_Problem details_
Copy out every line of the records below word for word, leaving out the pictures.

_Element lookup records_
──────────
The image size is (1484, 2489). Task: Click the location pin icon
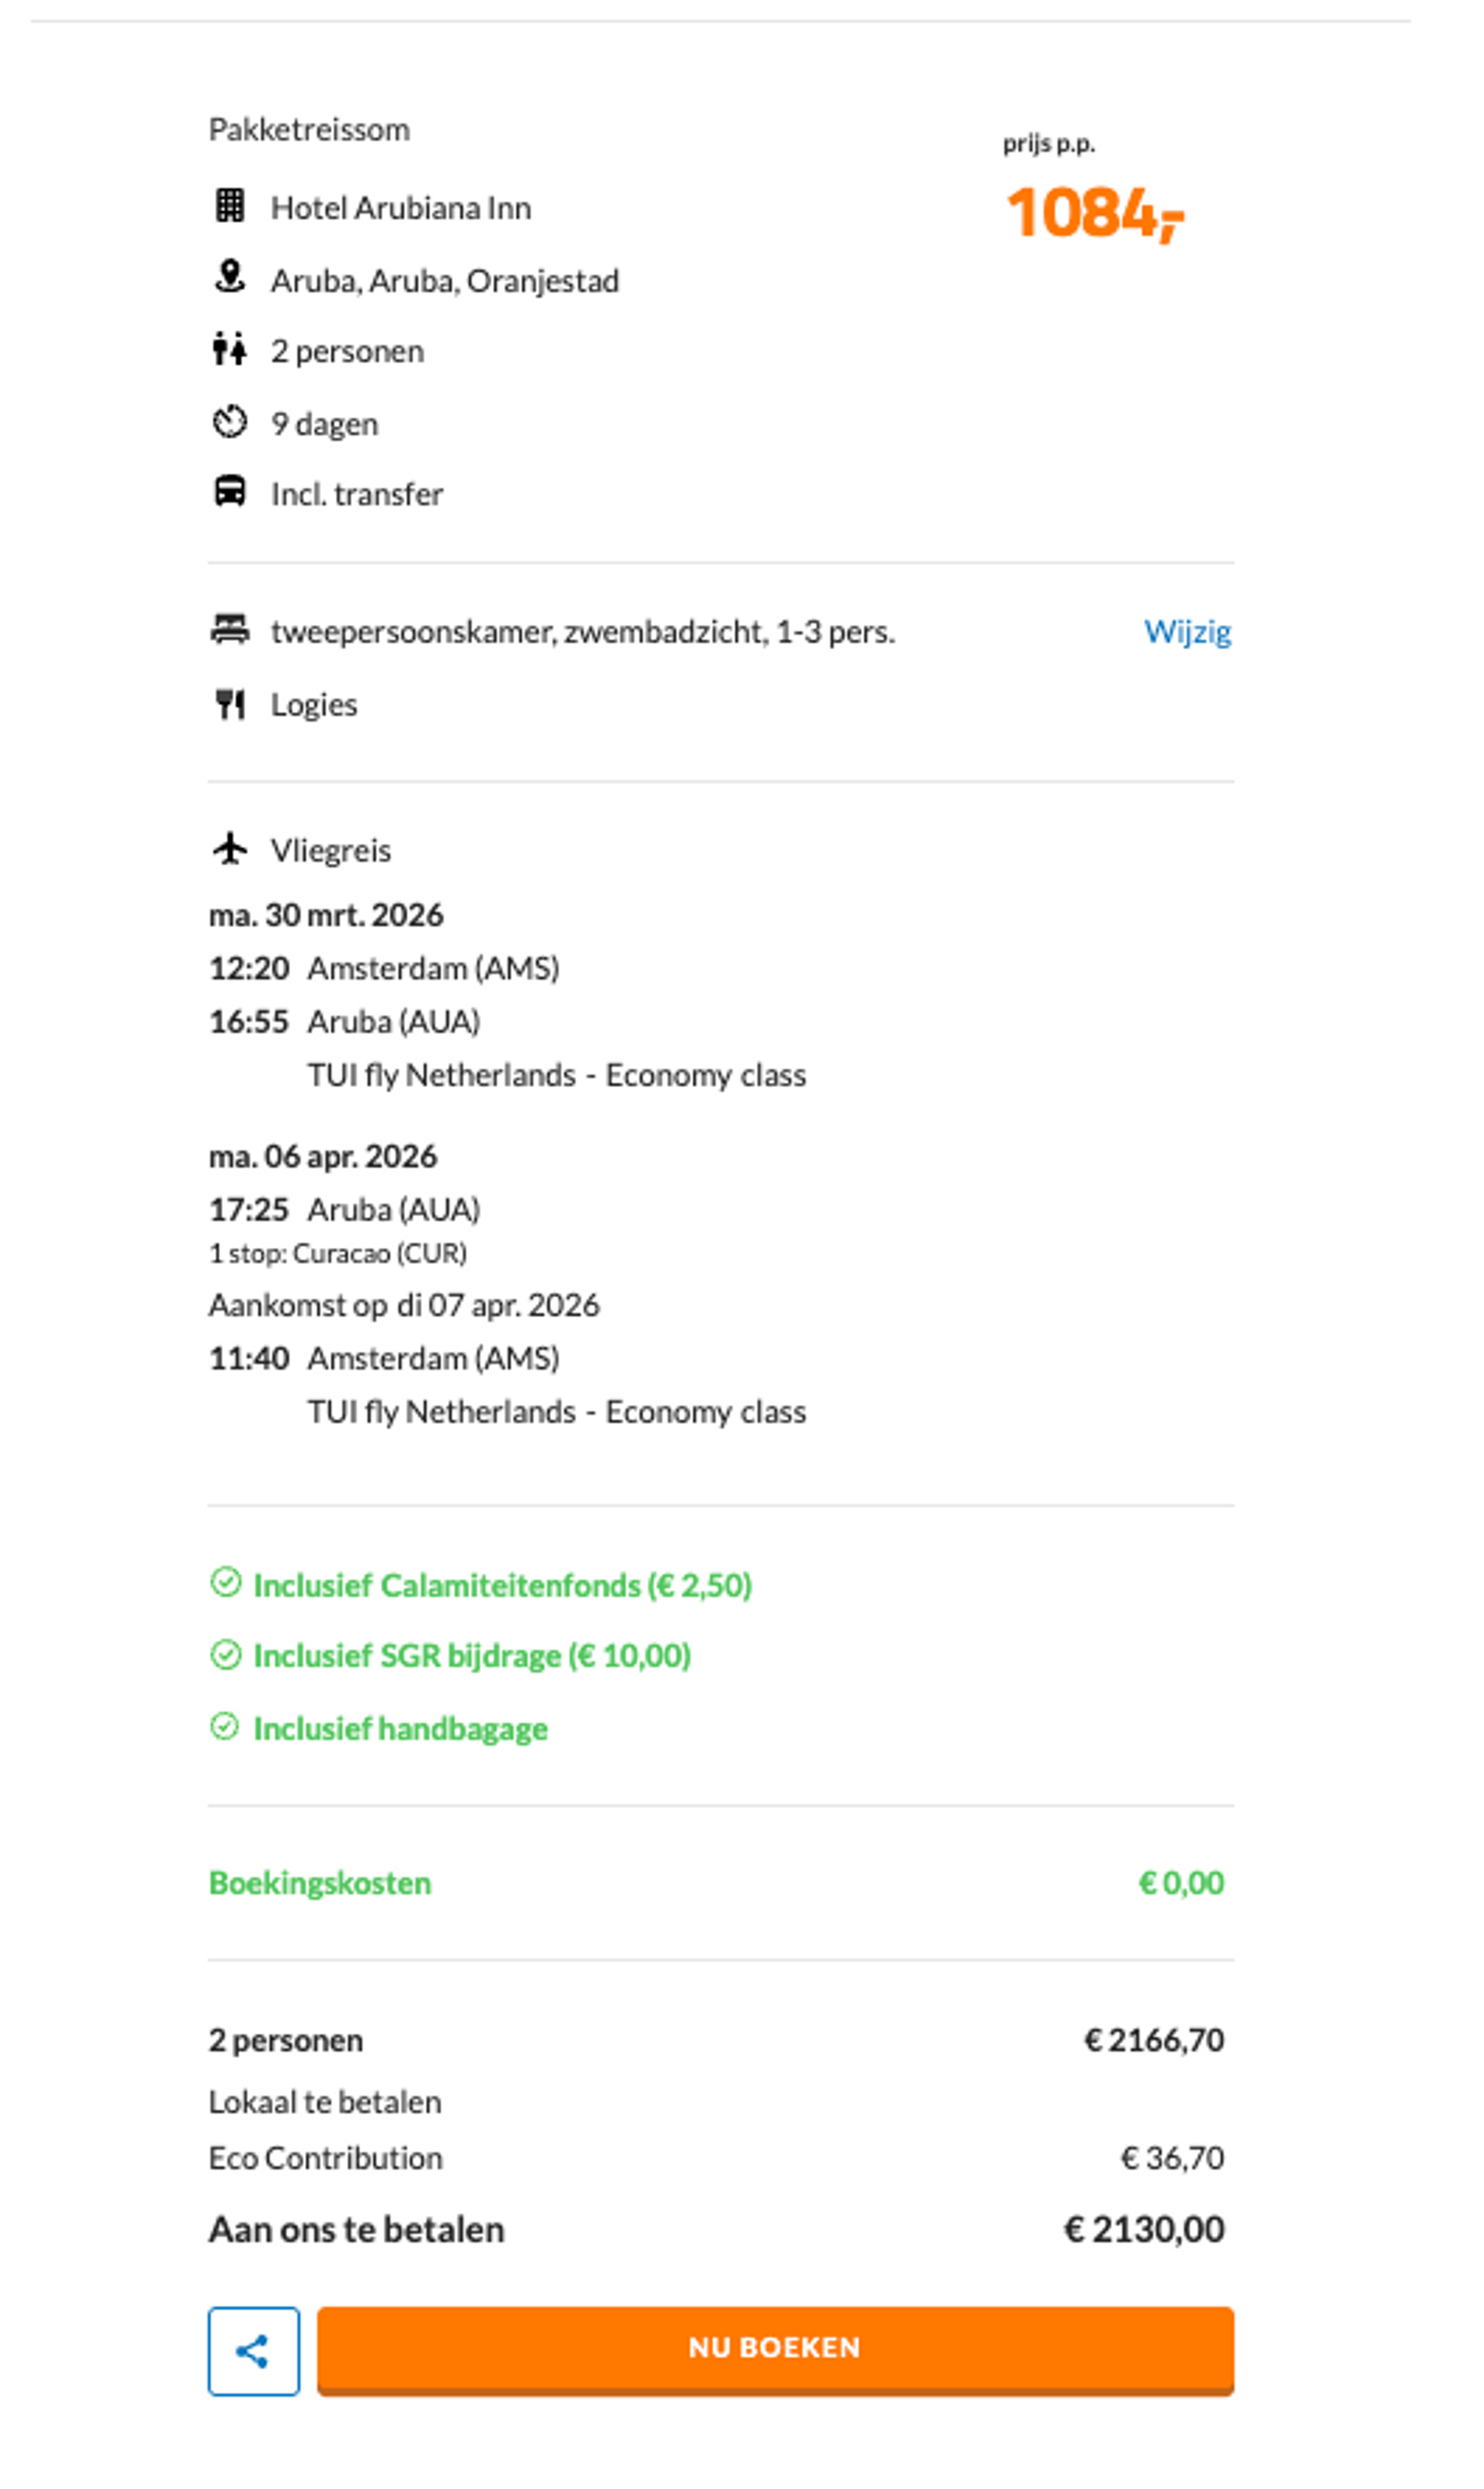tap(230, 277)
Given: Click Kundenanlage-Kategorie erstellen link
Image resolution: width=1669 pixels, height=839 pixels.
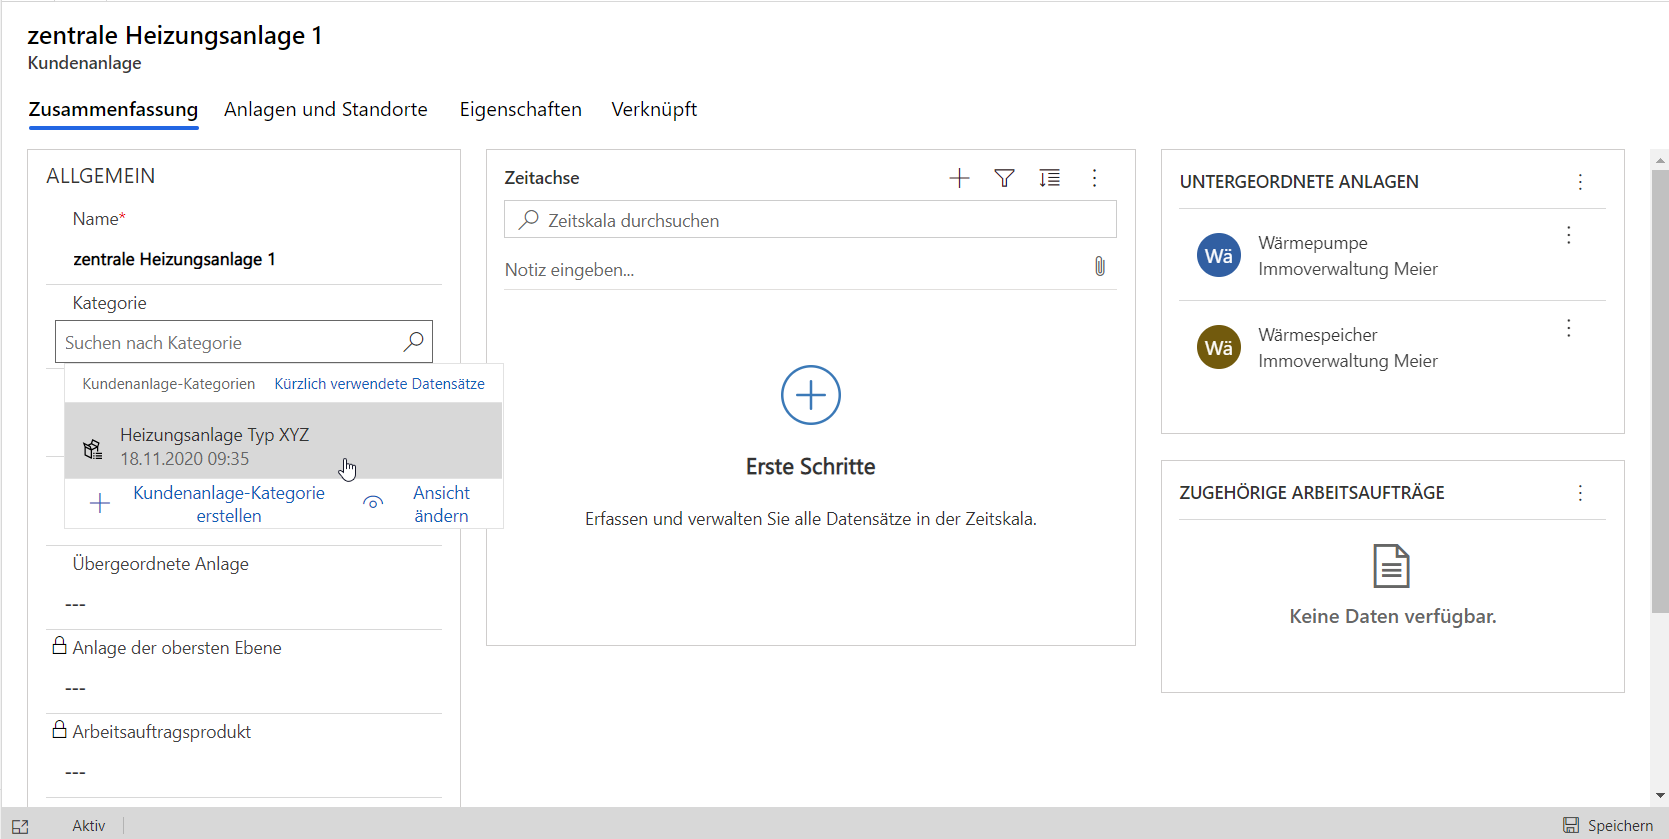Looking at the screenshot, I should [228, 504].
──────────
_Full answer_
The image size is (1484, 2489). Task: Click the location pin icon
tap(230, 277)
Given: Click Kundenanlage-Kategorie erstellen link
Image resolution: width=1669 pixels, height=839 pixels.
Looking at the screenshot, I should [228, 504].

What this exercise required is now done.